Hay otro tipo de lector de Austen (muy a menudo, lectora), que adora sus novelas, que se las sabe de memoria, y que considera que son una “reivindicación”, una “protesta”, un paso en el “avance social”. Palabras mágicas, como sabemos todos. Como si Austen se hubiera propuesto hacer, con maneras suaves y sutiles pero consciente, una ácida crítica a la sociedad de la que formaba parte. Una gota de verdad hay en ello, como decíamos antes. Pero tampoco es cierto del todo. En el modo en que dibuja a sus personajes, siendo implacable con algunos de sus defectos y actitudes, pareciera que esté ofreciendo una tesis, una voz interpretativa. Pero conforme se avanza en la lectura (sobre todo en las más enjundiosas y maduras de sus novelas, como Sentido y sensibilidad, u Orgullo y prejuicio; no tanto en Emma), vemos que hay muchos aspectos poliédricos, que no todo es lo que parece, que el duro de corazón tiene sus motivos y no lo era tanto, que la soñadora e idealista estaba siendo injusta… Y termina desactivando la tendencia que todos, en mayor o menor medida, tenemos al “maniqueísmo lector”: ir con un personaje o con otro, como cuando se ve un partido de fútbol en la tele. Un ejemplo notorio, por extremo, es la Sra. Bennet: gritona, ordinaria, insoportable. Cuando se lee Orgullo y prejuicio de joven, nos cae fatal. Y si la vemos en el cine, peor aún (máxime cuando el sufrido Sr. Bennet es el enorme Donald Sutherland). Pero veinte años después, uno llega a entender a la pobre señora: tiene que lidiar con cuatro crías, dos de ellas bastante tontitas, una pavisosa, y una echada a perder, con el objetivo perentorio de hacerlas casar para evitar su miseria, y un marido que parece no tener sangre en las venas. Ese tan celebrado ponerse en el lugar del otro nos suele fallar aquí, pero esa, y no otra, es la perspectiva de la Sra. Bennet. Me sucedió lo mismo con Carmen, la viuda en Cinco horas con Mario, de Delibes. En la primera lectura, juvenil, la viuda te produce irritación todo el tiempo, y sientes compasión por el pobre Mario. Veinte o treinta años después, empiezas a compadecer a la pobre Carmenchu, y a no verlo todo en blanco y negro. Parece que la joven Jane Austen hubiese creado el personaje de la Sra. Bennet sintiendo la misma irritación inicial que todos nosotros, pero que, a la vez, la hubiese dotado de esa capacidad madurativa en las lecturas posteriores. Y así con todos sus personajes.

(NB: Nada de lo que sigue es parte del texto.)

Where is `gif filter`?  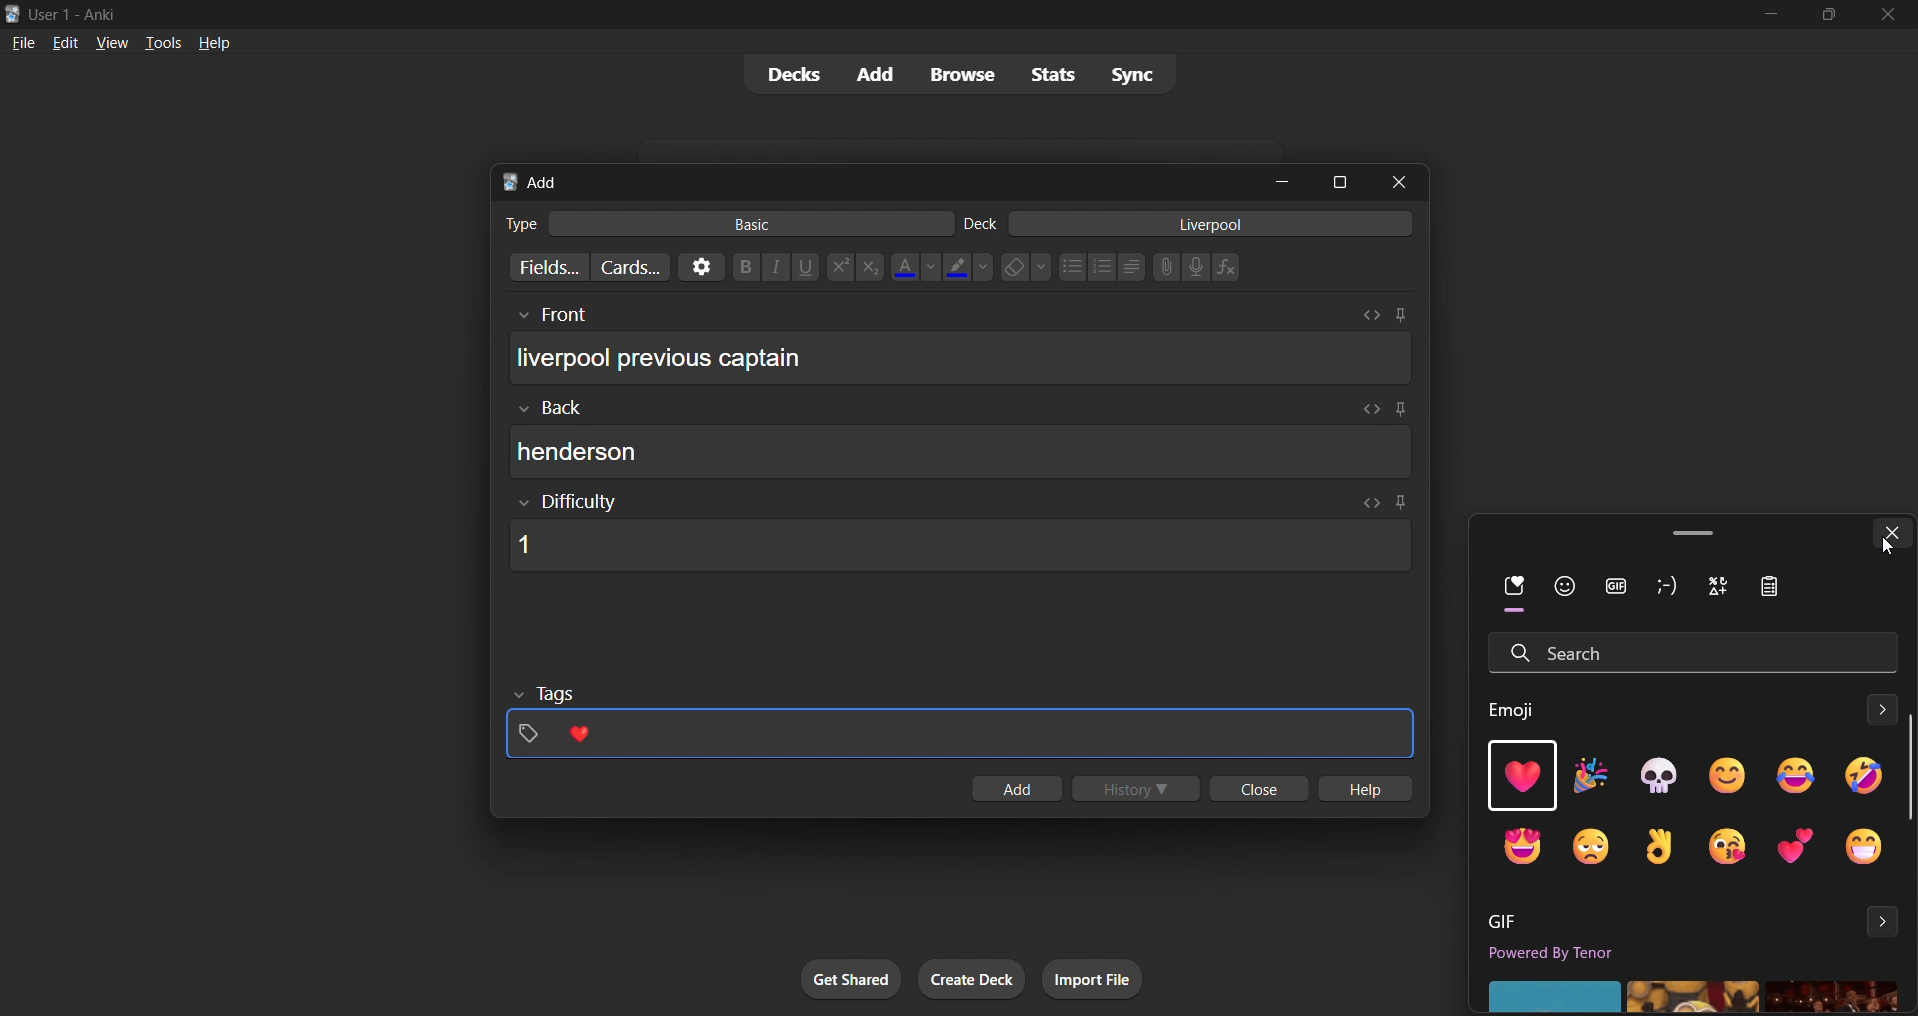
gif filter is located at coordinates (1620, 587).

El lector reivindicativo, que arrima el ascua de Austen a su doctrina, está tan equivocado como el que la rechaza con altanería. Porque hay en Austen una mirada de amor a sus coetáneos, a ese mundo al que a la vez, con delicadeza, impugna. Es una mirada de ponderación, apreciativa y crítica, que va de lo amoroso a lo irónico, y vuelta a empezar. Para muchos lectores, Jane Austen es como la Mona Lisa: no saben bien si está seria o a punto de reírse. Yo creo que las dos cosas a la vez, en un perfecto equilibrio que desconcierta a unos y a otros, pero que encanta a (casi) todos. Es, desde luego, una de los nuestros.